KANDAHAR, Afghanistan - They are the anonymous ones, soldiers who don't talk about their duties and who have perhaps the dirtiest and most dangerous jobs in the Canadian Forces.
Members of the Explosive Ordinance Disposal unit -- EOD in military parlance, the bomb squad in layman's terms -- have more than enough work to keep them busy in Afghanistan.
Over the past year, the Taliban have switched from head-on confrontations with coalition troops to devoting most of their time and energy to build improvised explosive devices, or IEDs.
Add to that the fact that Afghanistan has more landmines than any other country in the world from 30 years of civil war and a battle against the Soviets, and the problem gets even worse.
A lot of information about the bomb squad is classified and those doing the jobs are reluctant to discuss it.
But Lieut. C. Mackenzie, a veteran EOD specialist, spoke about what it feels like to be in his profession in an interview with The Canadian Press.
Mackenzie is a navy diver. There are bomb experts from the air force, too, working alongside the army; there is just so much work to do getting rid of explosives in Afghanistan.
While new tools, like the Husky mine detection unit, is capable of finding many of the newly hidden IEDs, ultimately it is often the EOD squad that still gets called out.
Mackenzie shies away from suggestions that his job is the most dangerous one in the military.

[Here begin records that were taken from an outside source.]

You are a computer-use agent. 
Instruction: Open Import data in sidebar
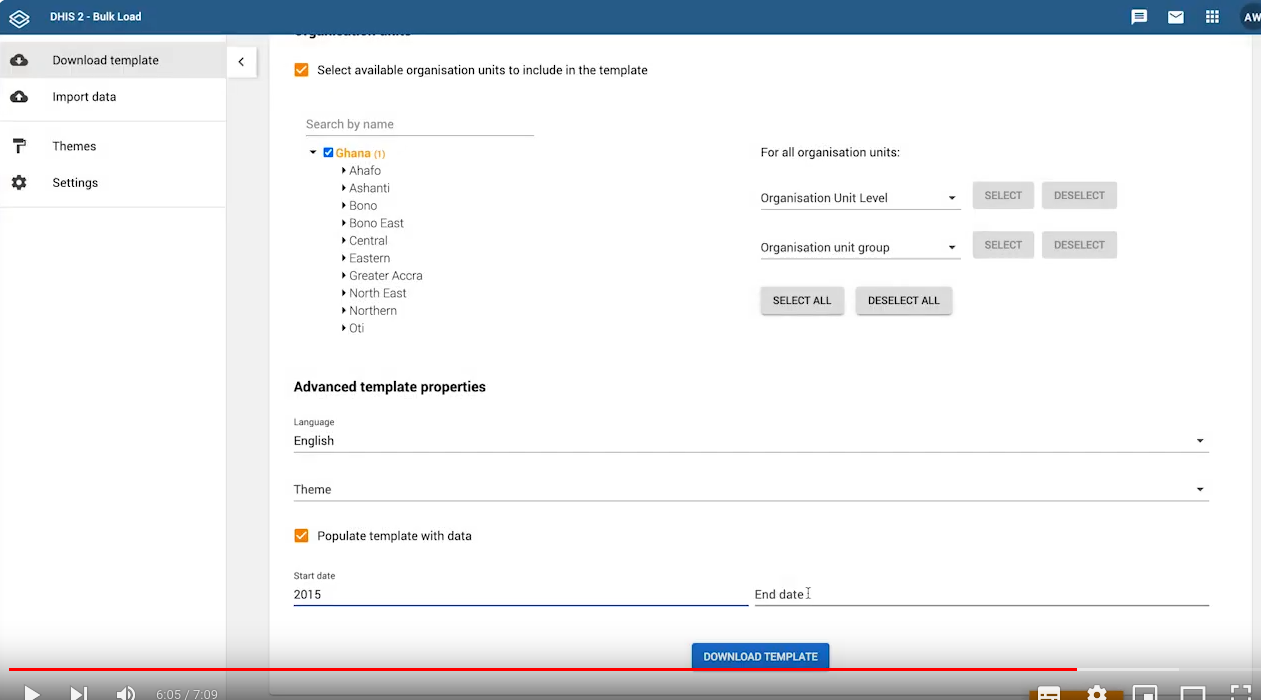tap(84, 97)
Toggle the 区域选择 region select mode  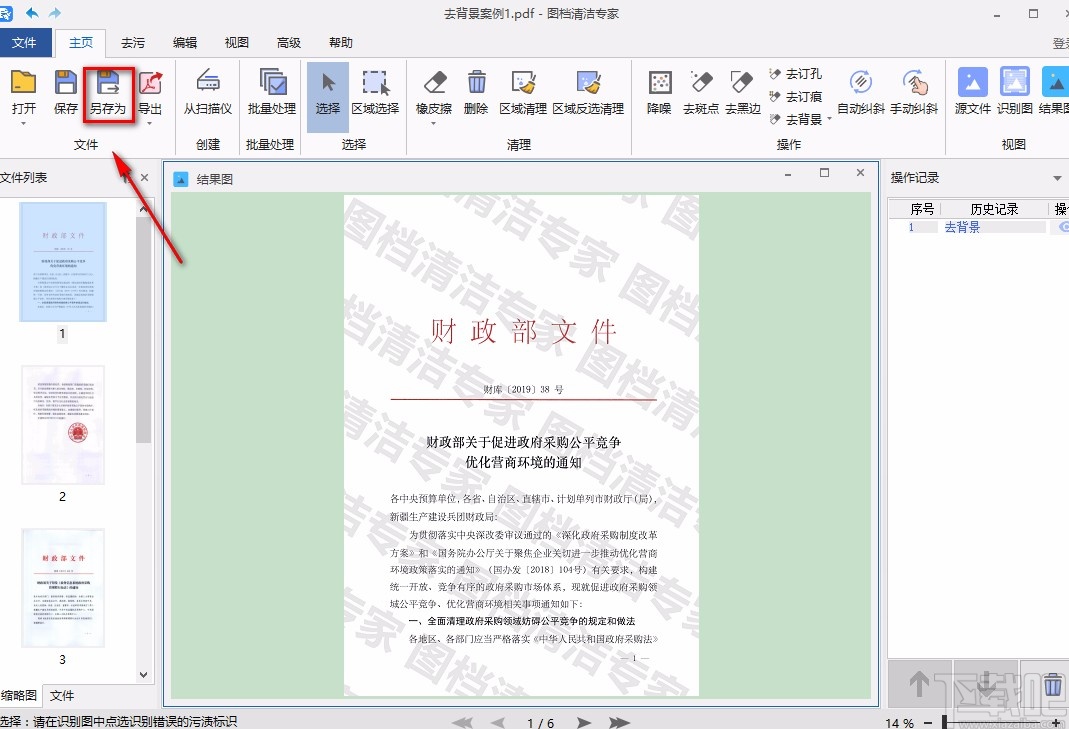click(x=375, y=95)
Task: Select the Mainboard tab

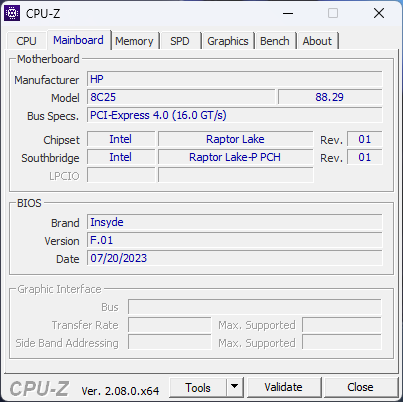Action: (78, 40)
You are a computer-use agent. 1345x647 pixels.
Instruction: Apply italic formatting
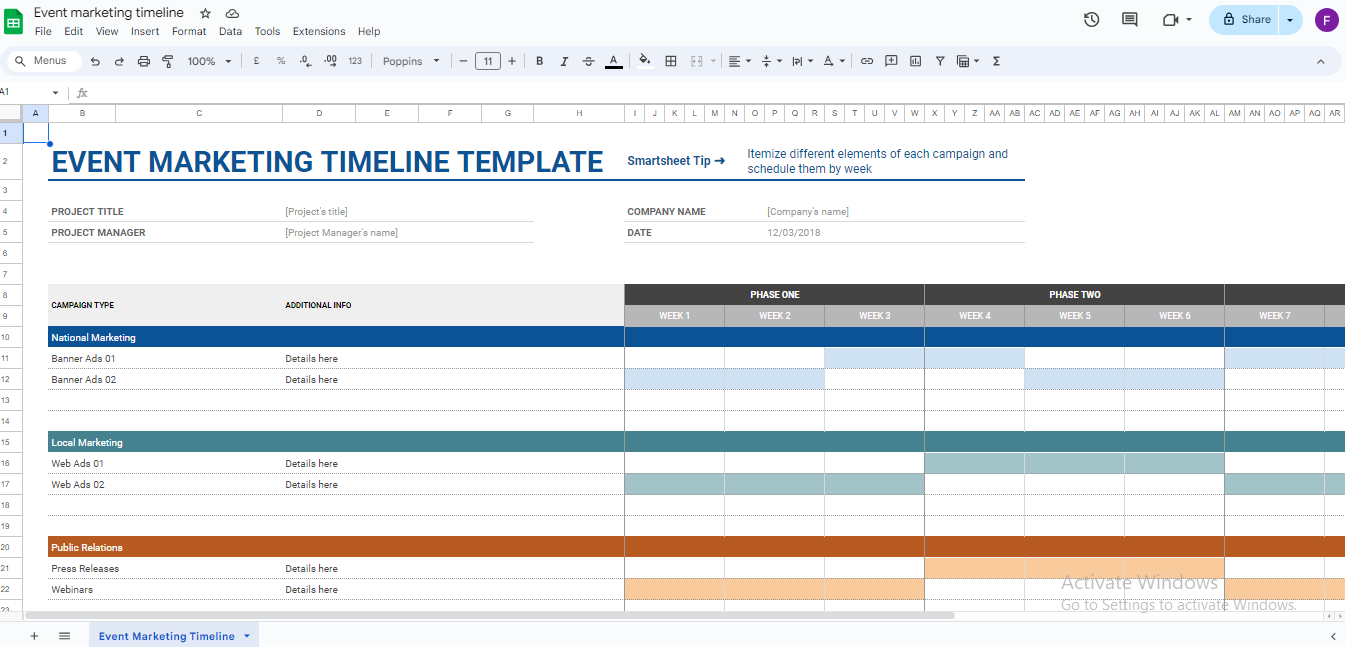pos(564,61)
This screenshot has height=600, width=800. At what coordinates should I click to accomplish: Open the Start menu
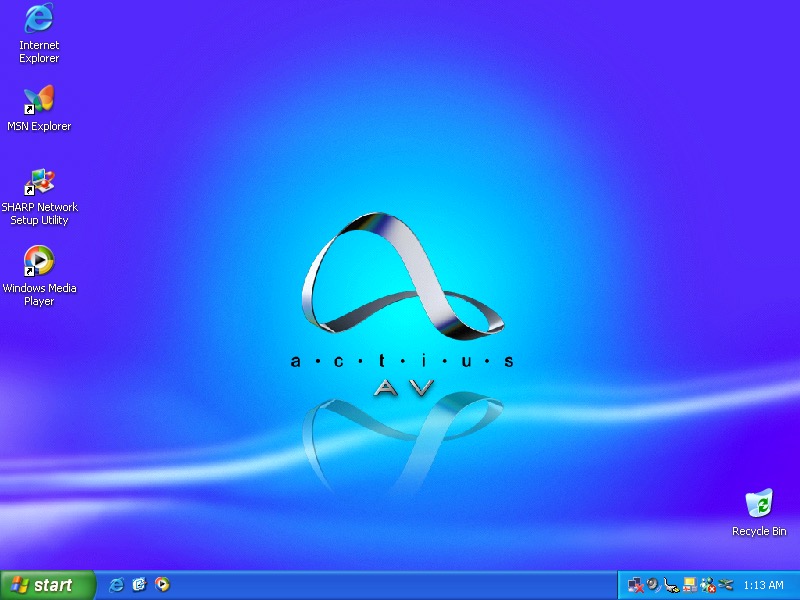tap(47, 585)
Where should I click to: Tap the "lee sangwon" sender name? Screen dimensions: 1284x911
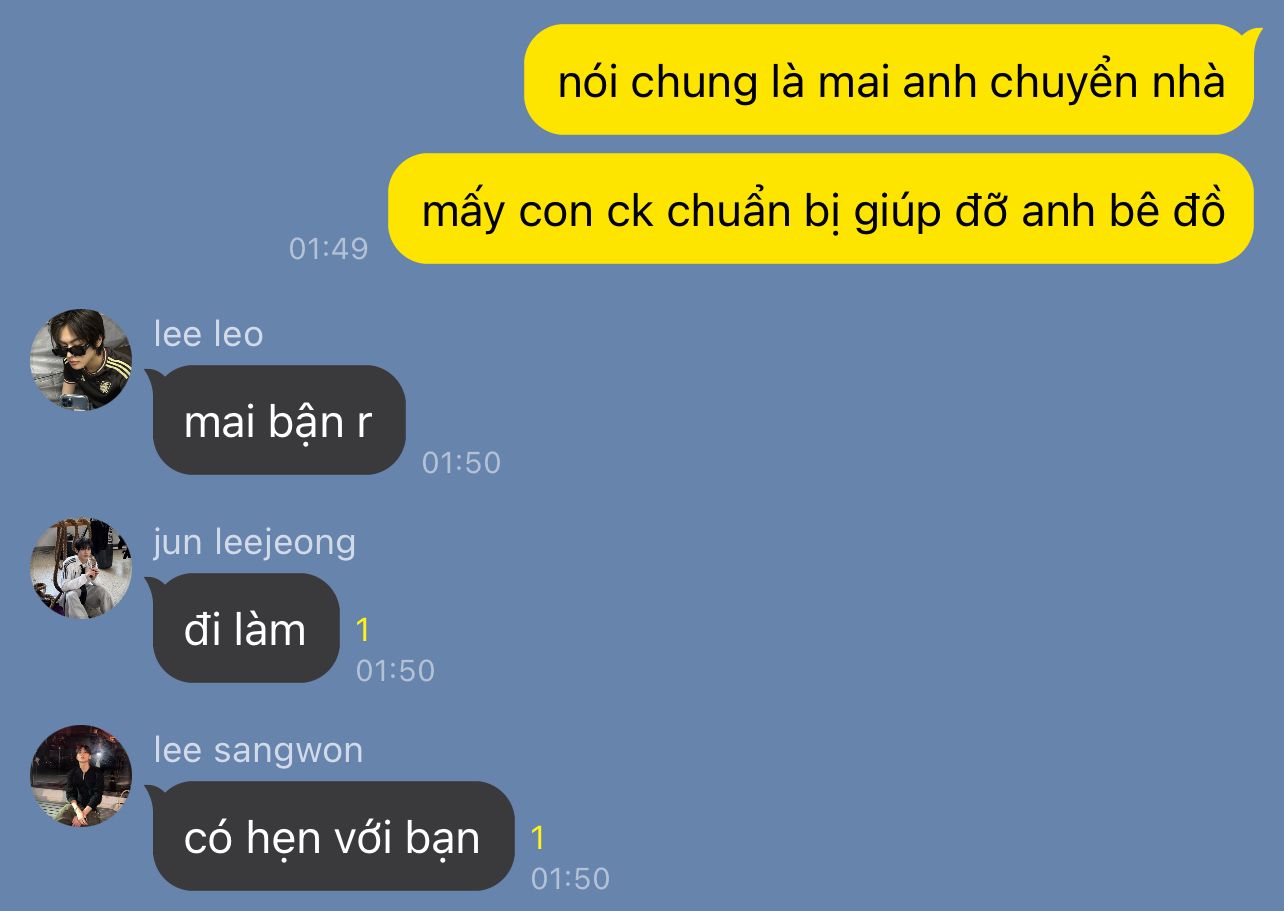[x=258, y=750]
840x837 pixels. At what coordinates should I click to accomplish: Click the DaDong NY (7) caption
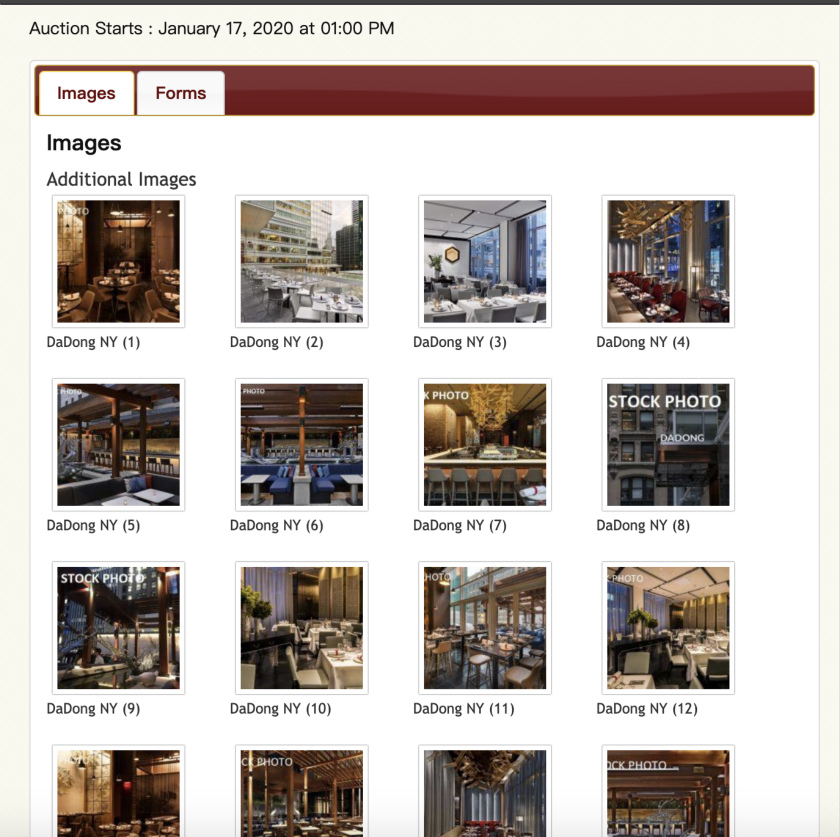coord(460,525)
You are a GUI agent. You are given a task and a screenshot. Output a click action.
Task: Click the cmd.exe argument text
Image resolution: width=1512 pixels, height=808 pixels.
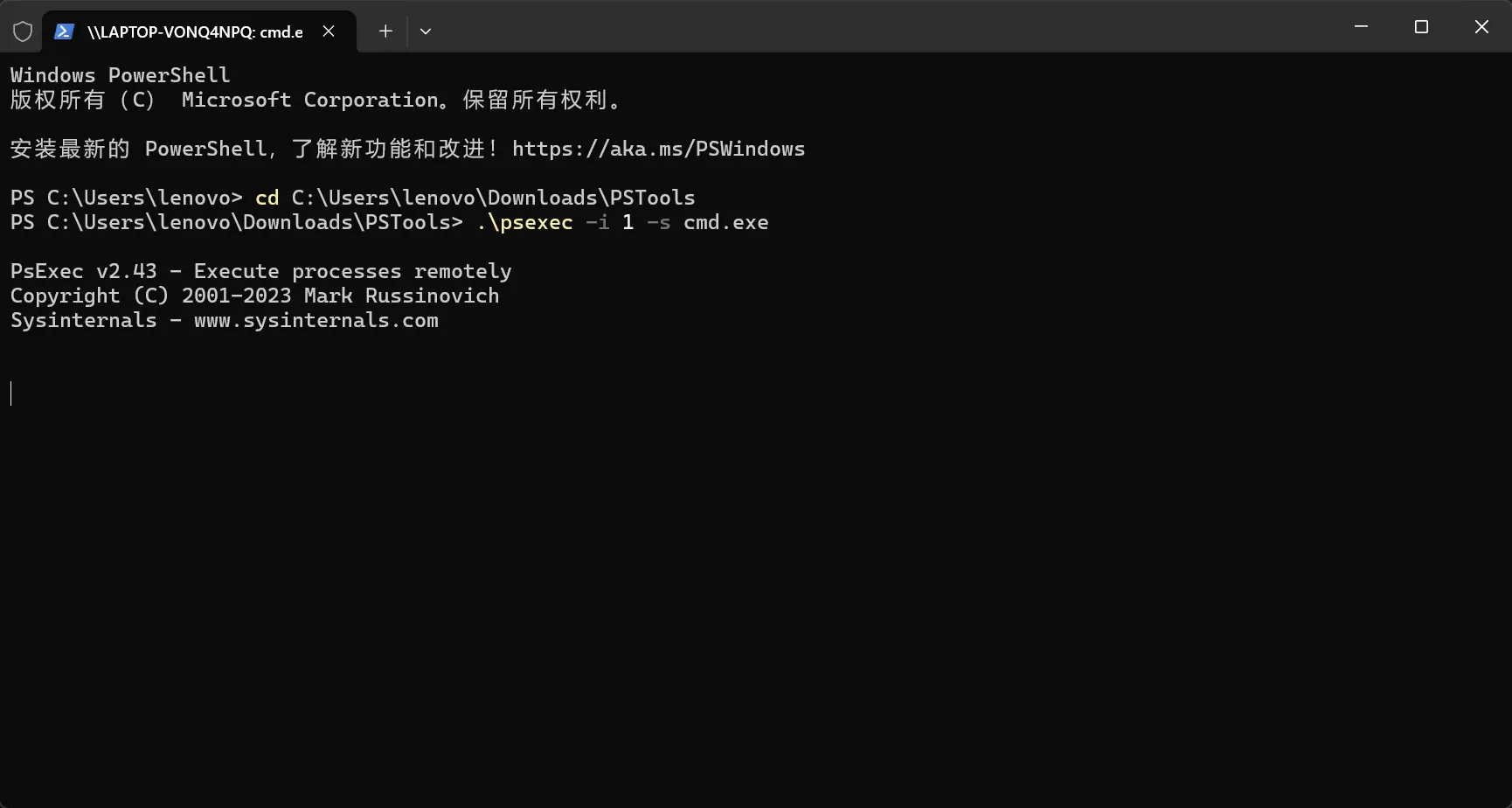tap(725, 222)
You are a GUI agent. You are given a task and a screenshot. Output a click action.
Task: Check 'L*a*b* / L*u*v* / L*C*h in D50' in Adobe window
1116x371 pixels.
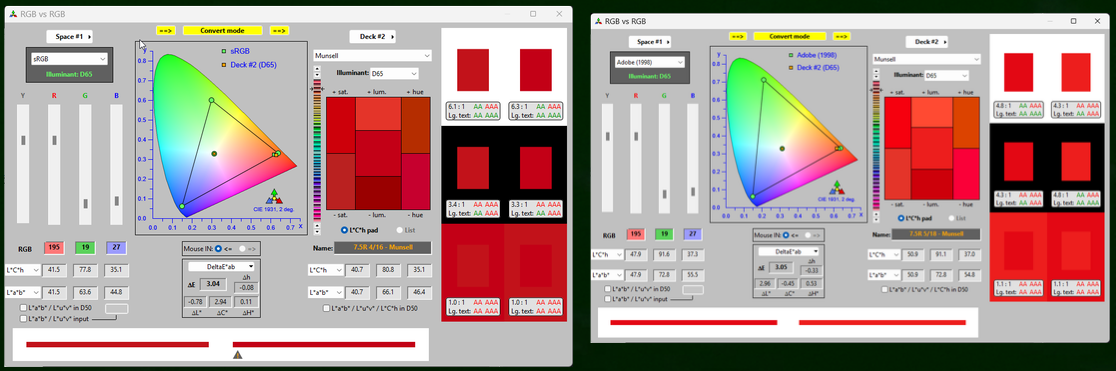click(x=884, y=290)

"I don't like to use the word dangerous," he said with a chuckle.
"My mother said, 'Is it dangerous what you do?' I would say Mom, what I do is hazardous ... At times it can be significantly hazardous, but if it was really dangerous not only would I not be doing it, nobody here would be doing it."
Mackenzie declined to say how his units deal with IEDs, but he did discuss how it feels to be next to something that could snuff out his life in the blink of an eye.
"There is a feeling in the stomach that you get which probably isn't that different than when you're going up to the prettiest girl in the high school and asking her to dance," he said.
"You know it can go either way. It could go really well and you get to dance with the prettiest girl or she'll say No."
"It's the very same feeling you have when you put on that bomb suit and you zip up and you take the long walk, as we call it," Mackenzie said.
"When you take that long walk it's a feeling like nothing else, and I've got the bravest and most capable soldiers working for me that do that type of stuff on a daily basis."
The EOD unit deals with literally dozens of IEDs each week. These are deadly devices. The seven Canadian soldiers who have perished during the current rotation did not die in heated battles with the Taliban. They were killed when their vehicles drove over an IED.
But Mackenzie said there is no lack of soldiers wanting to join the unit.
"Obviously you don't just walk off the streets of Toronto and walk into a recruiting centre and say: 'Hey, you know what? I think I want to be one of those guys who do that EOD stuff I read about in Afghanistan - those guys with the bomb suits and stuff," Mackenzie said.
It takes years of training to get to the stage that an opportunity might come up to join the squad, and those who get the chance don't take it lightly.
"They want to do it. I wouldn't say the challenges are any greater than for those soldiers going outside the wire that face danger or face threat. But make no mistake, when you're working an IED problem you're really working at solving a trap," said Mackenzie.
"They're traps set to harm our soldiers and they are designed to harm a great many people and vehicles. When you're up close and personal like that you definitely have to take it seriously."